#### [AIM OF THE EXERCISE]
An exact transcription of the lines below, from the first through the one containing "Restructuring and Insolvency (228, 1349)", is the only output wanted.

#### [DATA LISTING]
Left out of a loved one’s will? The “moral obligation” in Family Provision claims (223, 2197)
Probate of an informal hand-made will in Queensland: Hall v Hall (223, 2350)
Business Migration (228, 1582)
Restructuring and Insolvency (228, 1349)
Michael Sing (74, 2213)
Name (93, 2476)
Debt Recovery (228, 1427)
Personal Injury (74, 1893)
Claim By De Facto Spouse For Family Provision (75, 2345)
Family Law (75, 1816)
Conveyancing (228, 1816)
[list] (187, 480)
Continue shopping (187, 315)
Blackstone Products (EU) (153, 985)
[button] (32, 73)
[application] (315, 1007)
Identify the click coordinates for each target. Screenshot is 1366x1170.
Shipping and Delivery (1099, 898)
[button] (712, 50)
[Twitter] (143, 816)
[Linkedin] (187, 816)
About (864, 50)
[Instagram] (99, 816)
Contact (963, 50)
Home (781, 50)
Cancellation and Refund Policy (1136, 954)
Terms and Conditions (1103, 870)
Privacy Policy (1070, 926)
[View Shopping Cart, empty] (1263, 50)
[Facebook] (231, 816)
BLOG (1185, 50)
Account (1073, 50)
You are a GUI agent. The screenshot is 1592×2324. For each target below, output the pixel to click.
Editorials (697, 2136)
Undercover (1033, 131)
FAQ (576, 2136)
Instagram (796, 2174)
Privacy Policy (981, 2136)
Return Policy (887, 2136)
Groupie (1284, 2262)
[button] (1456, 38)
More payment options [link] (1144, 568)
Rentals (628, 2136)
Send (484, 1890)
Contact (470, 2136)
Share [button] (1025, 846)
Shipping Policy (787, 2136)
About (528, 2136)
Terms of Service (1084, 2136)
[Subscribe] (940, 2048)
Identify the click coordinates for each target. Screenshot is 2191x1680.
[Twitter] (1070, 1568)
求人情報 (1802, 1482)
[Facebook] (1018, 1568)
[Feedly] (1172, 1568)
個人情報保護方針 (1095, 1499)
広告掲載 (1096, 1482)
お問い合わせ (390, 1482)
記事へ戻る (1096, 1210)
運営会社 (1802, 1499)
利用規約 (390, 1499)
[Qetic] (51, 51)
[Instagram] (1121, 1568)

#### [TASK RESPONSE]
Left out of a loved one’s will? The “moral obligation” in Family Provision claims (223, 2197)
Probate of an informal hand-made will in Queensland: Hall v Hall (223, 2350)
Business Migration (228, 1582)
Restructuring and Insolvency (228, 1349)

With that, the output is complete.